Public perception, of course, is never perfectly fair. Thousands of humanities professors continue to teach ancient languages, intellectual history, ethics, and literature with seriousness and humility. Their work remains indispensable. Yet institutions are judged disproportionately by their most visible representatives. The professor quietly guiding students through Dante rarely becomes a household name. The professor making sweeping claims about identity, power, and social transformation often does. In an age defined by attention markets, the exceptional becomes representative.
The humanities therefore entered a classic systems trap. Their economic proposition grew weaker just as their reputational risk increased. Their degrees appeared less certain in the marketplace just as their public image became more controversial. Their institutional defenses eroded at precisely the moment their opponents found it easiest to frame them as costly, ideological, and expendable. In such a system, decline becomes not a mystery but an expected outcome.
None of this diminishes the enduring importance of the humanities themselves. Societies still require historical perspective, moral reasoning, and interpretive judgment. Leaders still need to understand how institutions rise and fall, how language shapes perception, and how inherited ideas continue to structure modern life. The intellectual foundations remain sound. What has changed is the coalition willing to finance and defend them.
The central lesson is not that professors should avoid public engagement, nor that controversial ideas should be suppressed. Universities flourish when scholars challenge assumptions and participate in civic life. The lesson is more structural. When an academically diffuse degree becomes economically difficult to justify, and when the public face of that degree becomes associated with abstract theories and ideological conflict, legitimacy erodes. When legitimacy erodes, budgets follow.
The humanities did not fail because Homer, Shakespeare, and Plato ceased to matter.

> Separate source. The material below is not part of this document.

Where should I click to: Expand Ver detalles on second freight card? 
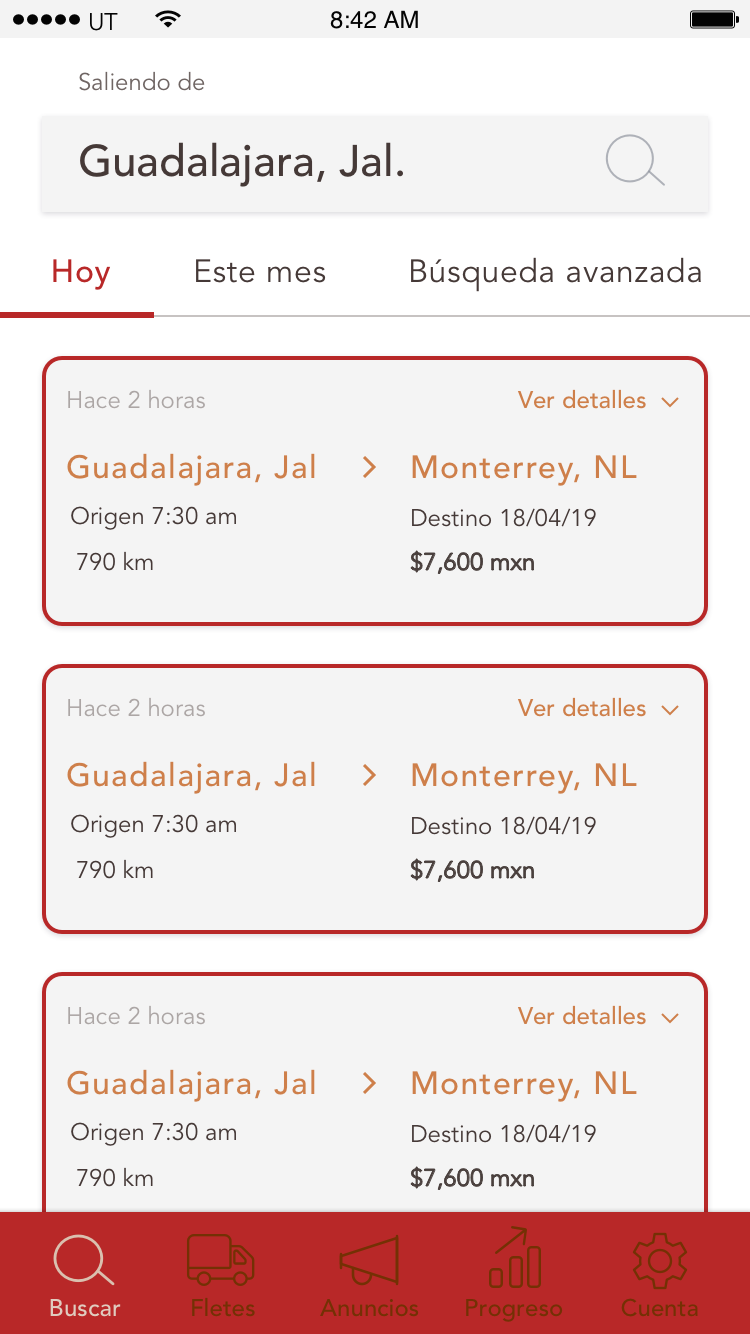[x=598, y=709]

They faltered because the institutions charged with preserving those traditions became entangled in a communications environment that rewarded constant production, conceptual escalation, and personal branding. Donnelly's Law explains why the content proliferated. Market logic explains why students and parents hesitated. Political polarization explains why public support fractured. Together, these forces transformed some of the university's oldest and most valuable disciplines from cultural crown jewels into departments that many institutions now struggle to protect.